What truly separates any casual breeder from one more seriously involved and/or interested in breeding is the effort taken to study breed genetics. This is not an easy or quick task. However, it offers an opportunity to benefit the breed and breeder indefinitely. It’s very difficult to be ‘brutally honest’ about the dogs you own. The greatest challenge to any breeder is to have the ability to objectively evaluate how well their dog(s) conform to the breed’s official AKC standard, acknowledge any undesirable trait(s) and characteristics which can compromise physical health and desirable disposition, and compare their dogs to previous generations. Breeding decisions, or lack thereof, should be based on this data, plus as much educational information about your Chihuahua as you can gather. It’s imperative to know the health of the dogs you own, especially those you would consider in a breeding program. This requires more than a veterinary office visit for a check-up and most likely will include testing recommended in the CCA Breeder Guidelines.
Purchasing a Chihuahua for show and/or breeding requires a good working knowledge of the breed, the specifics about breed excellence, and your dog’s heritage in terms of phenotype and genotype. What traits are genetically dominant and which are recessive? What are the distinct breed specific characteristics that make an excellent Chihuahua? What do I need to know about my Chihuahua to make the wisest choices? Please know that there is nothing to replace experience and education in the breed.
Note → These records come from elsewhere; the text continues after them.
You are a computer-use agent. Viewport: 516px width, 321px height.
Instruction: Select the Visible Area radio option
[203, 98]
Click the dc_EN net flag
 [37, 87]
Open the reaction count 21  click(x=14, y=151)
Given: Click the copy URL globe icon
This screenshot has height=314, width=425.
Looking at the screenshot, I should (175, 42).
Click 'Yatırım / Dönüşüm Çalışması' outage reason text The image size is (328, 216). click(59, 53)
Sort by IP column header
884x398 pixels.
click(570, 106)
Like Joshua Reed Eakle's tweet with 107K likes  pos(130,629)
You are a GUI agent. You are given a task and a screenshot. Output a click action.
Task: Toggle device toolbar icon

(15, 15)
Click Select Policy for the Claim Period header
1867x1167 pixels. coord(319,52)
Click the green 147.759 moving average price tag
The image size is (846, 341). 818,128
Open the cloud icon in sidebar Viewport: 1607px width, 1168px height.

Today we can use DNA to breed healthier and better into the future with companies likes Embark who tests Coat colors so we know what colors we are breeding, and giving us data on over 165 diseases some specific to our breed.
There are many resources available today which help those interested to learn more about responsible animal husbandry practices, and specifically about breeding practices related to Chihuahua.
Consult with your breeder for as much background information as can be obtained about your particular dog.
Pretty show photos and even pedigrees however lovely and impressive, this information does not give the actual physical genetic makeup of such dogs, and show wins and pedigrees with many champions are not what necessarily determines the quality of their progeny. It requires more in-depth study to acquire the information upon which to base better educated and advised decisions.